Apple Stores With Glass Staircases

Several of Apple's stores have dramatic glass stairways, which are described in more details here. The designs includes straight runs, spirals left and right (from the ground floor), right-angles, and switch-backs, rising to either two-levels or three-levels, or descending one level.

  • Soho (NYC) - straight run to second level, first glass staircase that was installed
  • The Grove (LA) - straight run to second level
  • North Michigan Avenue (Chicago) - straight run to second level
  • San Francisco - straight run to second level
  • Shinsaibashi (Osaka, Japan) - spirals left to second level; first spiral design, suspended from ceiling by steel rods. First spiral staircase design.

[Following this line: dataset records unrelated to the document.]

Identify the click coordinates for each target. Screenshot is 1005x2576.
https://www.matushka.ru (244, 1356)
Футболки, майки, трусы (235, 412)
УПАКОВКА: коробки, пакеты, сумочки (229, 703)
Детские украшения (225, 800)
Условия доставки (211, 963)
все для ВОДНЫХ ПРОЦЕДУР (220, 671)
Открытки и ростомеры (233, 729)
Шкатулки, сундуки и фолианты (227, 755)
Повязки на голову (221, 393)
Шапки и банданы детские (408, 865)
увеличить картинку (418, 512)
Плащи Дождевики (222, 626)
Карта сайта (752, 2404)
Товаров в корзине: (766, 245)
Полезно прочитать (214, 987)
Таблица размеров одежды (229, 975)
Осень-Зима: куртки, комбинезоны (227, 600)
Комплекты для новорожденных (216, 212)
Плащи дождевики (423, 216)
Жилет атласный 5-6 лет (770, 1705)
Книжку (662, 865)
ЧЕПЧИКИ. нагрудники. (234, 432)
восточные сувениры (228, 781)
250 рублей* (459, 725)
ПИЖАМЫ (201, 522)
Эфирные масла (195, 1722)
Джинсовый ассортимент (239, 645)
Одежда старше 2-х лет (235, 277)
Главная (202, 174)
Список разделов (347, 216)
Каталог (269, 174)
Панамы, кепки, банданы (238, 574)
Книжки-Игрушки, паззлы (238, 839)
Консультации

  • Regent Street (London) - straight run to second level, widest staircase at 2.4 meters
  • Nagoya (Japan) - straight run to second level, ballastrade is the supporting structure, doesn't touch the ground level
  • Shibuya (Japan)- spirals right to second level at rear wall of store, supported from ground level
  • Fifth Avenue (NYC) - spirals left to underground, supported from ground level; circular glass elevator in center tube (unique)
  • West 14th Street (NYC) - spirals left to second and third-levels, supported from ground level. Tallest design of any store (3 levels, with Boylston Street)
  • Milton Keynes (UK) - very narrow, tight left turn at rear of store to second level
  • Boylston Street (Boston) - spirals left to second and third-levels, supported from ground level. Tallest design (with West 14th Street)
  • George Street (Sydney, Australia)- two separate stairways leading to upper levels, both straight runs of glass, one on top of each other, with a milk-white ceiling over the top, and view ports at the top and bottom of structure. The stairways are hidden away behind the back wall.
  • The Village at Sanlitun (Beijing (China) - a straight run from ground floor to second level, with one landing, and a small glass landing/bridge at the upper level. The stairway is tucked into a narrow space and is suspended from the ceiling by steel rods.
  • Sainte Catherine (Montreal, Canada) - A small, compact switch-back staircase at the back of the store going from ground floor to second level. Takes an ascending left turn.
  • Victoria Square (Belfast, Ireland) - A small, compact staircase at the back of the store from ground-floor to second level. Takes an ascending left turn.
  • Cabot Circus (Bristol, UK) - A duplicate of Victoria Square--a small, compact staircase at the back of the store from ground-floor to second level. Takes an ascending left turn.
  • Bahnhofstrasse (Zurich, Switzerland) - straight run to the second level from the rear
  • Rosenstrasse (Munich, Germany) - A small, compact, left-ascending spiral staircase centered at the back of a 30-foot wide store. Supported by steel rods from the ceiling.
  • Liverpool One (Liverpool, UK) - A compact, ascending-right staircase to the upper level.
  • Covent Garden (London, UK) - An full ascending-left staircase to the mezzanine. Also has a four-section, straight-run staircase at the rear of the store.
  • Xidan Joy Life (Beijing, China) - A compact, ascending-left staircase at the rear of the store to the second level, and it also faces the upper-rear entrance out into the mall.
  • Hong Kong Plaza (Shanghai, China) - A full ascending-left staircase to the mezzanine level.
  • Amsterdam (The Netherlands) - A full ascending-left staircase to the mezzanine level.
  • Shanghai iapm (China) - A right-ascending spiral staircase linking two levels.